Youthful wanderings
Wanderings in my youth
by
Robert L. Fielding
When I was 24, my Dad was 48, and spent his weekends in the garden, while I walked the hills – fresh air blowing the cobwebs away, all that!
The lung bursting climb up Alphin Pike woke me up – no cobwebs up here – backs of legs aching – remnants of last night flushed out in the exertion.
Grouse sprang up from flecked chicks – called out ‘go-back’ to discourage us from coming any nearer - a few more feet to a blackened wall – a hundred years of cotton mill smoke merging with purple heather, the green shoots fed to mewing young – shot later on ‘the glorious 12th’.
Every step up revealed a new level of the hill – an area big enough to play cricket on, unseen ten feet below, and the view back down showed up the foreshortening of looking up.

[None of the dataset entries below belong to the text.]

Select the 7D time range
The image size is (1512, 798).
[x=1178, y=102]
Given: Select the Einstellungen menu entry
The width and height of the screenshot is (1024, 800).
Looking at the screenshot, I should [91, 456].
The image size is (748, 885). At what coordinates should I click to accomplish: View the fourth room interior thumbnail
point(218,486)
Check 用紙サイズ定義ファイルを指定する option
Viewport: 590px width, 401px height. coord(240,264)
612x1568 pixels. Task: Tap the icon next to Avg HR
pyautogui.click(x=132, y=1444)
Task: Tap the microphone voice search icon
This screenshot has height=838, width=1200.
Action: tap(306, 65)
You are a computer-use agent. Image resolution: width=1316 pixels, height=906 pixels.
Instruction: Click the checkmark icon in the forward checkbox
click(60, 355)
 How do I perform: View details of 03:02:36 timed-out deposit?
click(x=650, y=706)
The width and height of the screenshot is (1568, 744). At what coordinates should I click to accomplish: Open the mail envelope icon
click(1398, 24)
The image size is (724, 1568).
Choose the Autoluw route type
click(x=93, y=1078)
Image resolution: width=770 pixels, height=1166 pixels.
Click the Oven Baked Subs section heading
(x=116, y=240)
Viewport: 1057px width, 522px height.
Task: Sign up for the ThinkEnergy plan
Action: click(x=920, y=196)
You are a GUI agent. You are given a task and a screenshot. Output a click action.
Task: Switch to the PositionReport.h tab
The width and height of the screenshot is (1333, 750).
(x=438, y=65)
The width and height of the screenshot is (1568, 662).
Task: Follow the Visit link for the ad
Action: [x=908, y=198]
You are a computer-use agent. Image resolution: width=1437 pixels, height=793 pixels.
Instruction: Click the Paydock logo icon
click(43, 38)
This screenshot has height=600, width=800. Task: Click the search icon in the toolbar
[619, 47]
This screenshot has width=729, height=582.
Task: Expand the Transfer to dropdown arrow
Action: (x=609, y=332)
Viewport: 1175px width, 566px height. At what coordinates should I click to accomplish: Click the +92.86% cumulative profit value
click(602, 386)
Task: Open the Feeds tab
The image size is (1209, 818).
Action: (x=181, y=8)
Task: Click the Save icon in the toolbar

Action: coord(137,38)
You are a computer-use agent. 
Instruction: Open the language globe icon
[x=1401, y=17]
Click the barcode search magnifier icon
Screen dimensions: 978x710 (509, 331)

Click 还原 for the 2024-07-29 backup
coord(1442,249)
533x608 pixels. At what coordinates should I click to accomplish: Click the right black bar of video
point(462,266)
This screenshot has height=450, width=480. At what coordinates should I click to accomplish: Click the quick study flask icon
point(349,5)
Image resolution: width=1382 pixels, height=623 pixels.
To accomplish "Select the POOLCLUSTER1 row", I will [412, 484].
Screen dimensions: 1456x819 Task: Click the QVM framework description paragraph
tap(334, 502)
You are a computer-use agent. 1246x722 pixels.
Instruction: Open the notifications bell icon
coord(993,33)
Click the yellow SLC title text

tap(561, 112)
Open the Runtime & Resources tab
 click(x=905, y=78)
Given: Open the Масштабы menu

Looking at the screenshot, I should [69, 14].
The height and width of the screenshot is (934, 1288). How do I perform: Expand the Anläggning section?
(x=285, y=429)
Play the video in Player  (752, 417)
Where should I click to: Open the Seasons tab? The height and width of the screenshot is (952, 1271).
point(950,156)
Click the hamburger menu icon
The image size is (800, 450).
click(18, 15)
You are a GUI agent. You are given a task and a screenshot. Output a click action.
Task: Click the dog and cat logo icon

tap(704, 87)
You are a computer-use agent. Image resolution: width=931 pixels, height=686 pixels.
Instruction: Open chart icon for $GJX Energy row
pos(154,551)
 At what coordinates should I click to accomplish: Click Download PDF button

Ant people at ant bus stops waiting for ant buses to take them into a grey town – gobbled up by old cotton mills - Rome and Cairo, changed now to wallpaper manufacturing or making printed circuit boards for guided missiles – everything’s changed - here almost nothing has.
It was always good to get out of all that – although it never felt like a rat-race – just summat I had to do from first thing to 5, every day until Friday night came.
Writing this, I remember the wanderings in my youth like they were yesterday - sometimes I wish they were!